Zu Napoleons 250. Geburtstag: Ein gescheiterter Versuch der Wiedererrichtung eines jüdischen Staates auf historischem Gebiet

Napoleon besucht 1799 das Pest-Hospital von Jaffa (Gemälde von Antoine-Jean Gros)
© TIMOTHY A. CLARY , AFP

Von Yakov Bassin

Als 1897 der Erste Zionistische Kongress das „Basler Programm“ von Theodor Herzl genehmigt hatte, erfuhr die Welt über das Vorhaben der ewig heimatlosen Juden, einen eigenen Staat zu errichten; und diese Heimatstätte sollte nicht irgendwo entstehen, sondern genau dort, wo sich Eretz Israel vor 2.000 Jahren bereits befand. Schon 1897 verstanden Herzl und seine Gleichgesinnten, dass dieses Programm ohne breite internationale Unterstützung nicht zu stemmen sein würde.

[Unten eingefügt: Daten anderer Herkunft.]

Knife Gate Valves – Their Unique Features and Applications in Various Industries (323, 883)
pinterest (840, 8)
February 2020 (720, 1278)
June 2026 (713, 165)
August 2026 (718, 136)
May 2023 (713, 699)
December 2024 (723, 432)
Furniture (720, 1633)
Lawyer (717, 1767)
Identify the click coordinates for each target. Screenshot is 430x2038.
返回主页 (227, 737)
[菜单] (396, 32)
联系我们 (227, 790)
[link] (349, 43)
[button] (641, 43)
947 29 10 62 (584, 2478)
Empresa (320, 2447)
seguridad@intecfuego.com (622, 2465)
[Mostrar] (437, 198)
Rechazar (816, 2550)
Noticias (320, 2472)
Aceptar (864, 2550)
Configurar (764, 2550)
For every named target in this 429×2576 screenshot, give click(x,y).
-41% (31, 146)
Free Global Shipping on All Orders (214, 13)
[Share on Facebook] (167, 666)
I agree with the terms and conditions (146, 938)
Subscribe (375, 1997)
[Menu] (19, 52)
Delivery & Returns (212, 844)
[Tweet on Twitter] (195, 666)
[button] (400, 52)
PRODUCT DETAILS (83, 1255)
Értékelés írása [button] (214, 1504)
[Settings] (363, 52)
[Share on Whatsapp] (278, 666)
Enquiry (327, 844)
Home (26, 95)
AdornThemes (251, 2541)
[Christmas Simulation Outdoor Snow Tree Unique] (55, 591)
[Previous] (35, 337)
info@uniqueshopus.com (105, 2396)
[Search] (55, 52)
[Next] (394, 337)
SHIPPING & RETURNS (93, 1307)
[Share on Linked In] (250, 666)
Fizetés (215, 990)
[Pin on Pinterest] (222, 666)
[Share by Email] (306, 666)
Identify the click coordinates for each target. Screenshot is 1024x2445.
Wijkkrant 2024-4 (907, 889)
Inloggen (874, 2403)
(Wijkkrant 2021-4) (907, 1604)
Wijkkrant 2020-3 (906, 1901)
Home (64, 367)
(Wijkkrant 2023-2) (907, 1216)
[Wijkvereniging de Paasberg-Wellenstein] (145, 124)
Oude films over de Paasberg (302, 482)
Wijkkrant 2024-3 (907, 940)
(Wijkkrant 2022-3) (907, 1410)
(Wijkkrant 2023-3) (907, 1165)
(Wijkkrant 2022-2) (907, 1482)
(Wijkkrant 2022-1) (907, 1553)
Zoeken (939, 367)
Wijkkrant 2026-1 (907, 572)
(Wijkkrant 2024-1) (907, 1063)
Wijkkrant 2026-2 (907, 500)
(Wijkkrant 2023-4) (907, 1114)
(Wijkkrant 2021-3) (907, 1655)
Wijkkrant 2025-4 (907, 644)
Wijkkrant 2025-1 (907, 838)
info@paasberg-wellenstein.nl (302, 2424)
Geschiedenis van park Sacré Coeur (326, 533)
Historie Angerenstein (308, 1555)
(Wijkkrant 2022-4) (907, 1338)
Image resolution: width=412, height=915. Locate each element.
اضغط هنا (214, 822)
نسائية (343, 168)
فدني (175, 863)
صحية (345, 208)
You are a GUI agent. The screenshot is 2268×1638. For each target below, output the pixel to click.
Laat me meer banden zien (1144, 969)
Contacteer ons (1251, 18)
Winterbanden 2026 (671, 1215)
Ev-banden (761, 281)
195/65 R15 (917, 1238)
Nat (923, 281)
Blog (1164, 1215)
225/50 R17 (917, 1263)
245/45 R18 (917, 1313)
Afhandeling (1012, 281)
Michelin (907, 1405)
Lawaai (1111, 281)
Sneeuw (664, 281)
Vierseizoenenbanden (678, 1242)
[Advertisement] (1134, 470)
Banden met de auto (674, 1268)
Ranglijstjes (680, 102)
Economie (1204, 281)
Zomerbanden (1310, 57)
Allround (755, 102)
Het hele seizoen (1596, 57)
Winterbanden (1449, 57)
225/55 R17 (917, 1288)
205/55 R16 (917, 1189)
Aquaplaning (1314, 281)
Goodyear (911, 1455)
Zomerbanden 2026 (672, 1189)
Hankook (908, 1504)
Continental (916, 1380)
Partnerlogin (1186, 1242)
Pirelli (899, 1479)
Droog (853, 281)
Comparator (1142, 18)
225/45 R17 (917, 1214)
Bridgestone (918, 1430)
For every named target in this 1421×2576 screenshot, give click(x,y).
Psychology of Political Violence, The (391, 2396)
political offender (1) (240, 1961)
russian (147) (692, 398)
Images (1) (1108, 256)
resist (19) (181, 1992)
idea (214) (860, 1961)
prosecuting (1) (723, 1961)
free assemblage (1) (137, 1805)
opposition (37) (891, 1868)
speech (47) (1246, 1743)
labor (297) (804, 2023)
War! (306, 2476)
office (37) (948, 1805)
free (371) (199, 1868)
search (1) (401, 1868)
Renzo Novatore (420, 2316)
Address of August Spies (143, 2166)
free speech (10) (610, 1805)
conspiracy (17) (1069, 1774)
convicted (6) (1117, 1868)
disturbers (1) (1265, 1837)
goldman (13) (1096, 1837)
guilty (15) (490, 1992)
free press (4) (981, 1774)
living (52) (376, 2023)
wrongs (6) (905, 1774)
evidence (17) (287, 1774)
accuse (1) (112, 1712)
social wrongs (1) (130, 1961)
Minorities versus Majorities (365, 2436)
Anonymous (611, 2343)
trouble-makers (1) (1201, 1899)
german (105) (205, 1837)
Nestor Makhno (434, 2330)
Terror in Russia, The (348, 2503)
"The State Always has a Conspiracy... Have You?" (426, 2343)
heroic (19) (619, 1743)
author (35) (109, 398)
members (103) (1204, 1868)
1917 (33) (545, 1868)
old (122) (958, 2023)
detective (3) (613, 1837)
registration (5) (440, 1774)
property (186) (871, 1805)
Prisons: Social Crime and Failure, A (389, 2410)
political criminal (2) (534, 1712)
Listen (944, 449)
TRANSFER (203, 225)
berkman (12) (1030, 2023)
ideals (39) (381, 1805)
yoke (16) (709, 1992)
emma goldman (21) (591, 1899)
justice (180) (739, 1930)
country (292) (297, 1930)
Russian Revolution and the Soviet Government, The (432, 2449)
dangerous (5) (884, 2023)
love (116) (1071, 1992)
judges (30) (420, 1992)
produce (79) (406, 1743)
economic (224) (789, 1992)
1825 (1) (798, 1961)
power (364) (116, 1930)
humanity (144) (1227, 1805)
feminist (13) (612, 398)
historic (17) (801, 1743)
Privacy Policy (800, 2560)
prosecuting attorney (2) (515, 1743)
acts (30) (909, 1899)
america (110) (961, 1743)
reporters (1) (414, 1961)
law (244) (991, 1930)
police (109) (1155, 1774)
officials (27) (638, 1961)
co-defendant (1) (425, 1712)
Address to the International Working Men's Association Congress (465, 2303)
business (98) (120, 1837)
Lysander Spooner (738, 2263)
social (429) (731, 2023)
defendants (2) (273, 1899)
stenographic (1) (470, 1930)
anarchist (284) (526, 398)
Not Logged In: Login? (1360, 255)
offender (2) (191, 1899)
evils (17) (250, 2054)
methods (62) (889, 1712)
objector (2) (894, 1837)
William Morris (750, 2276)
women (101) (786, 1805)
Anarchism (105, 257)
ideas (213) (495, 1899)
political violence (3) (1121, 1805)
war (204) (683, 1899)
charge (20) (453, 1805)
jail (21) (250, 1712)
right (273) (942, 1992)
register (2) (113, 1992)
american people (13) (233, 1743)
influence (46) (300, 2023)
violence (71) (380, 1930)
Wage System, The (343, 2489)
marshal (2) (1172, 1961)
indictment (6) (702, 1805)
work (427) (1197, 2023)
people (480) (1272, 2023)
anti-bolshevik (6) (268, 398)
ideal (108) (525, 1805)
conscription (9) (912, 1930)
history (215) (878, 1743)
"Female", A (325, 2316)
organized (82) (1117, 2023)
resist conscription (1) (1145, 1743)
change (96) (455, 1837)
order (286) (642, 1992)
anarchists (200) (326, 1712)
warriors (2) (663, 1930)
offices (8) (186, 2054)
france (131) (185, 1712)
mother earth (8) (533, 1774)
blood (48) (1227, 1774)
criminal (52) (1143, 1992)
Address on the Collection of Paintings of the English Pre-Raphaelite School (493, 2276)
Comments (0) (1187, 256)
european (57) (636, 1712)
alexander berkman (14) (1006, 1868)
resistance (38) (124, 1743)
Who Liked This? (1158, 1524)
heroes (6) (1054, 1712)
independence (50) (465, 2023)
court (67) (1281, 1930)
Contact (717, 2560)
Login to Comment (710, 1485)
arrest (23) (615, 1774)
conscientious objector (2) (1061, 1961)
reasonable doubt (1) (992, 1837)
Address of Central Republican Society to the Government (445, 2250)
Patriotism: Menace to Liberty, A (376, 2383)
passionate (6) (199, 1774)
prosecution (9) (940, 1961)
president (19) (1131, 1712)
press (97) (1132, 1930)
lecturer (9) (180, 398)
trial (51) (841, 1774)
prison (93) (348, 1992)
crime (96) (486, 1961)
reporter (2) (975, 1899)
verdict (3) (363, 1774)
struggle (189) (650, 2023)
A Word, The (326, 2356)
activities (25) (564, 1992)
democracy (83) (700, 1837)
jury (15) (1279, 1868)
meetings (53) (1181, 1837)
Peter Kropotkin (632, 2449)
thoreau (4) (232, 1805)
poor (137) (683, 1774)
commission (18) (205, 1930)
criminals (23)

Es wurde mit einer kolossalen organisatorischen Arbeit begonnen, deren Zweck es war, namhafte Politiker für das Projekt zu begeistern. Und kaum jemand erinnerte sich daran, dass bereits knapp 100 Jahre zuvor ein Politiker die Wiederherstellung des jüdischen Staates im historischen Palästina, mit Jerusalem als Hauptstadt, angekündigt hatte. Mehr noch: Gut möglich, dass es diesem Politiker sogar gelungen wäre, hätte er nicht eine Niederlage im Krieg erleiden müssen – in einem Krieg, den er selbst begonnen hatte.

Das letzte Jahrzehnt des 18. Jahrhunderts wurde zum Wendepunkt, was die Gewährung der Bürgerrechte für Juden anbelangt. Die sozialen Prozesse als Ergebnis von revolutionären Entwicklungen veränderten das Antlitz vieler Staaten. Sowohl die Amerikanische, als auch die Französische Revolution verkündeten einen Triumph der religiösen Toleranz und des Laizismus.

Am 17. September 1787 wurde in der Philadelphia Convention die Verfassung der Vereinigten Staaten von Amerika verabschiedet. Sie beinhaltete lediglich sieben Artikel, die später ergänzt wurden. In einer der ersten Ergänzungen durfte der Kongress keine Gesetze erlassen – gleichgültig welche Religion betreffend, also Religionsausübung einschränken oder gar verbieten. Für Juden bedeutete dies, dass sie zu gleichberechtigten Bürgern werden.

Auch in Frankreich waren ähnliche Prozesse zugange: Am 26. August 1789 verkündete die französische Nationalversammlung die Erklärung der Menschen- und Bürgerrechte – eine Grundlage für Demokratie und Freiheit in Frankreich, denn sie garantierte Jedem ein freiheitlich geprägtes Leben von Geburt an. Einen Monat später veröffentlichte der Bischof Henri Grégoire einen Aufruf den Juden die Bürgerrechte zu gewähren, und schrieb: „Fünfzigtausend Franzosen wachten heute als Sklaven auf.“ Am 27. Januar 1791 wurden Juden zu gleichberechtigten Bürgern; eine freie Religionsausübung wurde ihnen ebenfalls gewährt.